一方追いかけている警察の方も、地元の警察署長自ら陣頭指揮し、FBI捜査官、知事からの派遣で若い女性の犯罪心理学者などで構成されていて、足並みが悪い。犯人のブッチは無謀ながらなかなか機転が利く男で、要所要所で関門をすり抜けていく。
見つからないようにトウモロコシ畑の中に車を突っ込ませて休眠していると、夜間の方が涼しいという理由で作業していた農夫が彼らを見つける。まあ事情を知らないので、朝まで自分の家で休んだらいいと誘われる。厚意に甘えて休ませてもらうことになったのだが……。
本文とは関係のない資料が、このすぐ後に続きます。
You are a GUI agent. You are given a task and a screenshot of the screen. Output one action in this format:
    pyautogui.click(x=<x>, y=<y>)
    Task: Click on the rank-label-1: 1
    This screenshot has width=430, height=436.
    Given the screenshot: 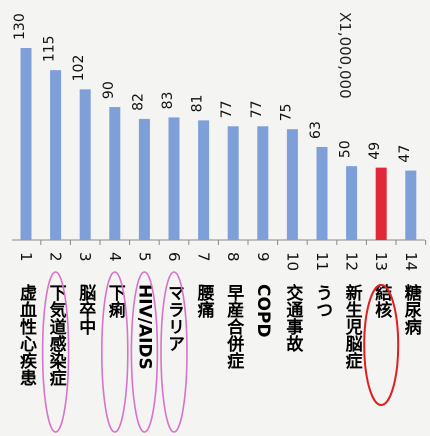 What is the action you would take?
    pyautogui.click(x=26, y=257)
     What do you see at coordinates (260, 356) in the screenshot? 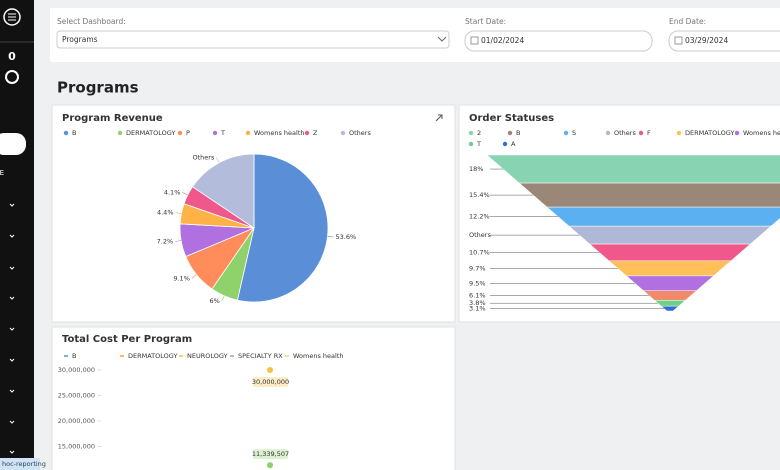
I see `legend-label: SPECIALTY RX` at bounding box center [260, 356].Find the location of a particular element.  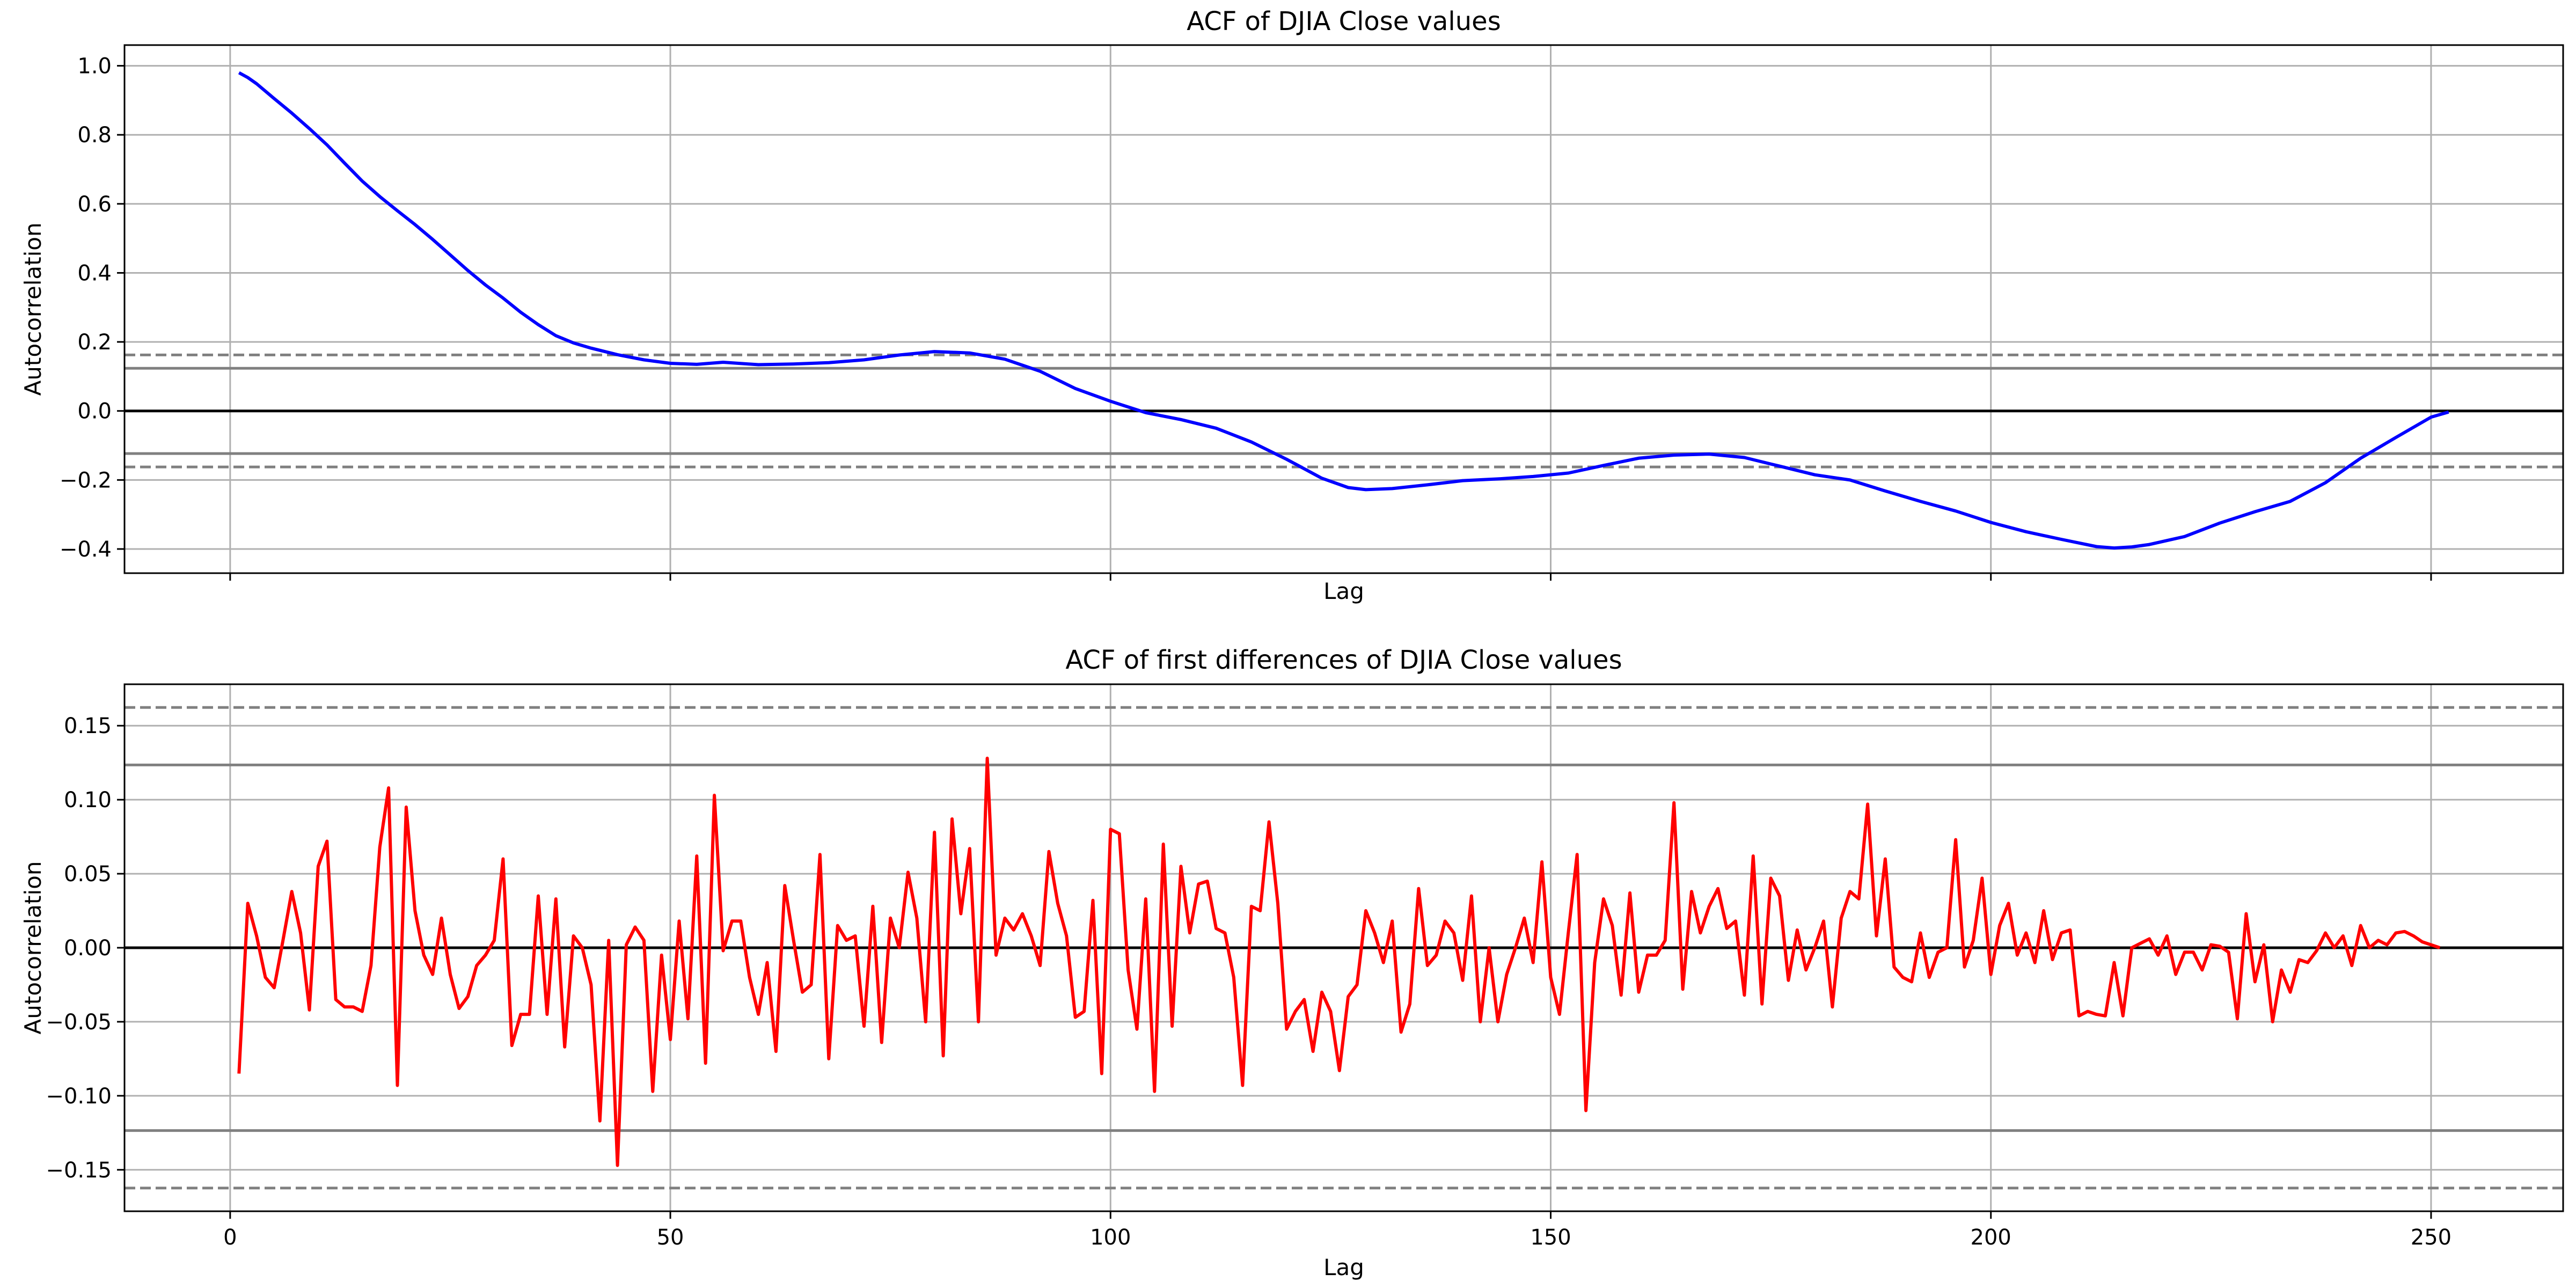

一種の暴力の連鎖とは何か、ということを見事に描いたストーリーになっている。犯罪者は悪いことをしたから刑務所に入っているのだが、その家庭の事情までは誰もみてはいない。実際のところまでを僕は専門的に知っているわけではないが、暴力的な男の多くは、家庭などでもひどく暴力を受けていた、いわば心の傷のようなものを抱えている場合が多いという。そうしてまた、そういう男が子供を持つと、また自分の子供にも暴力を働いてしまう。そういう連鎖が、いつまでも続く傾向があるということなのだ。特に子供のころに受けた暴力というのは、いつまでもその人の人生を苦しめることになる。だから犯罪を犯していいということのはならないけれど、諸悪のもとを何とかしないことには、なかなかこういう問題は複雑なまま根を張っていくことになるのだろう。
救いの少ない話ではあるのだが、人殺しである犯人のことを、段々と救いたいような、そんな気分にさせられる物語だ。そののちに誘拐された少年が、母親から願いをかなえられたものかは分からない。しかし暴力を許さなかった志は、この犯人とのやり取りの中で、結果的には培われたのではないか、などと期待するより無いのだろう。